After a rather profligate life among the upper classes of Roman society, Jerome (347-420) finally spent the last 34 years of his life in a hermit’s cell in the wilderness near Bethlehem pounding out his most enduring legacy, the translation of the Bible into the Vulgate, or Latin, version. It is still the most widely-used in the Roman Catholic Church. Jerome, also, wrote many treatises and letters.

Rendering of Ancient Bethlehem, near the place where Jerome wrote.
               Rendering of Ancient Bethlehem, near the place where Jerome wrote

Jerome and Augustine are the most prodigious writers in all of early Christianity and Jerome’s many letters make for delightful reading. In this letter, Niceas, a low functionary in the church, had accompanied Jerome to the East but had now returned home. There had apparently been some disagreements among the two and Jerome is sorry and wants to make amends with his friend. The date of the letter is 374 AD. Jerome, who had read and studied all the important classical authors, obviously had access to the comic poet Turpilius’ works from the 2nd century BC, all but fragments of which have been lost. There are emotions in Jerome’s letter, unlike the devoid of emotion classical letters written by everyday people in previous centuries. Paul’s letters encouraged this release of sentiments. [CLICK HERE  for article: Letters of Paul The Apostle]

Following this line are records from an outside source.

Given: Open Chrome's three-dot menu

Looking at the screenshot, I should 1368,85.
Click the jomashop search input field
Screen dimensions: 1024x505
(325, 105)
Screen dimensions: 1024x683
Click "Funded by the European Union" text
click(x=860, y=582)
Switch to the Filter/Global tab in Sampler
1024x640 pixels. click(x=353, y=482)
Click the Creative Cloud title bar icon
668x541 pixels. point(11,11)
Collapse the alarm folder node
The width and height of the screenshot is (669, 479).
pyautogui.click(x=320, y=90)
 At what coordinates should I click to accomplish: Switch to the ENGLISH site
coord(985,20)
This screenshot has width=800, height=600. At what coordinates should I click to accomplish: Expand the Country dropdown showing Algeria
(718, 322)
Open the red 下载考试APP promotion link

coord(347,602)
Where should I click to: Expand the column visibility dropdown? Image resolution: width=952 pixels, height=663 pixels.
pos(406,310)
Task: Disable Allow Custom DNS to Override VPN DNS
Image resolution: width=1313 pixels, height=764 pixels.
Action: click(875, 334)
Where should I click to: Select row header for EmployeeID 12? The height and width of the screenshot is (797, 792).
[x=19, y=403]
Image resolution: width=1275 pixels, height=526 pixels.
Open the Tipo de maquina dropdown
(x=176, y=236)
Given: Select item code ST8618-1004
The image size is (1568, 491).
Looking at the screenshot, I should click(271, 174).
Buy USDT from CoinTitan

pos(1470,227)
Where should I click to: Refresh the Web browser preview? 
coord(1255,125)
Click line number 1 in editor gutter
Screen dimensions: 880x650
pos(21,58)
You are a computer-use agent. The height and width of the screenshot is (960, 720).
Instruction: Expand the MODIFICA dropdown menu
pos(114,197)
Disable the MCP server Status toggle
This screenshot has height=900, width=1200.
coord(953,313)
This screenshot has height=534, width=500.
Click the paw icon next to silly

St. Jerome—Titian (1485-1576), The Louvre
        St. Jerome—Titian (1485-1576), The Louvre

To Niceas, Sub-Deacon of Aquileia

“The comic poet Turpilius says of the exchange of letters that it alone makes the absent present. The remark, though occurring in a work of fiction, is not untrue. For what more real presence— if I may so speak— can there be between absent friends than speaking to those whom they love in letters, and in letters  hearing their reply? Even those Italian savages, the Cascans of Ennius, who— as Cicero tells us in his books on rhetoric— hunted their food like beasts of prey, were wont, before paper and parchment came into use, to exchange letters written on tablets of wood roughly planed, or on strips of bark torn from the trees. For this reason men called letter-carriers tablet-bearers, and letter-writers bark-users, because they used the bark of trees.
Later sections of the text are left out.